Provided records =
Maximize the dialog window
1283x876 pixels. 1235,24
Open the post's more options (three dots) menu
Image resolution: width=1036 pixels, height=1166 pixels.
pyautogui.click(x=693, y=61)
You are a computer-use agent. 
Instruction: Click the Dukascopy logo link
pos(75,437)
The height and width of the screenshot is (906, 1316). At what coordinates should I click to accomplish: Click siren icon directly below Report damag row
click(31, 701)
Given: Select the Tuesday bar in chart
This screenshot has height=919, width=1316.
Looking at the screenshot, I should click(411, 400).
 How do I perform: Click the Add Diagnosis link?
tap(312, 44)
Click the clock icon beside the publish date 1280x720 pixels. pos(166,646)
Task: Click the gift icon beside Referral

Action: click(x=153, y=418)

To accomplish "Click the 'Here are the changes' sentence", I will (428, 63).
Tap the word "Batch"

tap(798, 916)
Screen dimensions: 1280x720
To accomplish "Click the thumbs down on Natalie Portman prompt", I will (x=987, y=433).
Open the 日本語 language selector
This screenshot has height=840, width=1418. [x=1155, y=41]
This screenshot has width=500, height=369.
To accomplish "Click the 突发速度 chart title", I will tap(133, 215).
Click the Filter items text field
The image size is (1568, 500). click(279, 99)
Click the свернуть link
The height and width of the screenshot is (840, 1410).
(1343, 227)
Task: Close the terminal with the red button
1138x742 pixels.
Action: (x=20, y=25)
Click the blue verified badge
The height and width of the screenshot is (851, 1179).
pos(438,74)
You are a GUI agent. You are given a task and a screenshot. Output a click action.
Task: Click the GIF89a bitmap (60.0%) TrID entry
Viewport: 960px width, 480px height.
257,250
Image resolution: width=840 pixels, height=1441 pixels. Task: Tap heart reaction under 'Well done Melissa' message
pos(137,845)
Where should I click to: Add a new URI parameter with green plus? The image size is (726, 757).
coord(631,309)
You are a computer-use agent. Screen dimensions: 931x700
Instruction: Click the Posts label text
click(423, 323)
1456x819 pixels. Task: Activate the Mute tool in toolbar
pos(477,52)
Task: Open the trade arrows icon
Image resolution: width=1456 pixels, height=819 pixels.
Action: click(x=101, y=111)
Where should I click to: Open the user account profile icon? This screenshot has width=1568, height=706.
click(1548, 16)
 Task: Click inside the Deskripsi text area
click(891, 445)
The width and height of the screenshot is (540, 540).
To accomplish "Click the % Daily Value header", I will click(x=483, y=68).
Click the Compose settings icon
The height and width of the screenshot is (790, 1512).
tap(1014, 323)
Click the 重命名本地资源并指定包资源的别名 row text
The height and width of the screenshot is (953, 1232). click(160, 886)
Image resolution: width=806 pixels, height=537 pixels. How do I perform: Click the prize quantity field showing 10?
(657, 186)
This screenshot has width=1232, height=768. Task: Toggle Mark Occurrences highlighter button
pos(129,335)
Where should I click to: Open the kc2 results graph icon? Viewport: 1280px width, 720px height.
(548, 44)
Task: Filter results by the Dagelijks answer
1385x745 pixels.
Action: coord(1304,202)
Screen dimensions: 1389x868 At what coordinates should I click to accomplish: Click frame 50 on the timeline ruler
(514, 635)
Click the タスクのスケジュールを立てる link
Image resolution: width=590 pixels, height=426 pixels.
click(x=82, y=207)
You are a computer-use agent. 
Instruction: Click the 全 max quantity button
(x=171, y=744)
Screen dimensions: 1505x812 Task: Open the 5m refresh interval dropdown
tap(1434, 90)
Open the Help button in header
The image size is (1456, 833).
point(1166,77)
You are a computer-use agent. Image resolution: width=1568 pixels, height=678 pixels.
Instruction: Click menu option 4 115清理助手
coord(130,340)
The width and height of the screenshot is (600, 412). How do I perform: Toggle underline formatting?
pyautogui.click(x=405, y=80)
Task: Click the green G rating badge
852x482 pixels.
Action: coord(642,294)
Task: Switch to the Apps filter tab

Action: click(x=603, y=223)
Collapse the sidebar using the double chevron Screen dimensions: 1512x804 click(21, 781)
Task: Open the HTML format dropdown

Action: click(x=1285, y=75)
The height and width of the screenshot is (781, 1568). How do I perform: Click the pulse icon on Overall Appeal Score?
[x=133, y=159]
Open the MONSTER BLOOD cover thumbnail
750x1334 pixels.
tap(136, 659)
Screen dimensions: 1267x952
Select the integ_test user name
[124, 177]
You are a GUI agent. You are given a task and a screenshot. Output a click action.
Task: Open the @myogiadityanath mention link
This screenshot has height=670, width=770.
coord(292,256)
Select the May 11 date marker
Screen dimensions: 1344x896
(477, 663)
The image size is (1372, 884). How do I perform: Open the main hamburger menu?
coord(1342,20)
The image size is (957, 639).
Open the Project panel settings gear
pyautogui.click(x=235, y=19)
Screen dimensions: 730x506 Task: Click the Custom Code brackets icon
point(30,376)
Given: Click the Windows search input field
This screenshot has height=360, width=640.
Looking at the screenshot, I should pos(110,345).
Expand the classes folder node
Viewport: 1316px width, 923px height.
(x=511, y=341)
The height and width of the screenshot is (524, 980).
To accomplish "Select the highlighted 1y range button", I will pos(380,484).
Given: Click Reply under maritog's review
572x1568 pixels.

Given exercise = Retype the data lines starting at the one containing "Image resolution: width=840" and ending at the one containing "click(423, 323)", including both of those lines.

The completed task =
Image resolution: width=840 pixels, height=1441 pixels. Task: Tap heart reaction under 'Well done Melissa' message
pos(137,845)
Where should I click to: Add a new URI parameter with green plus? The image size is (726, 757).
coord(631,309)
You are a computer-use agent. Screen dimensions: 931x700
Instruction: Click the Posts label text
click(423, 323)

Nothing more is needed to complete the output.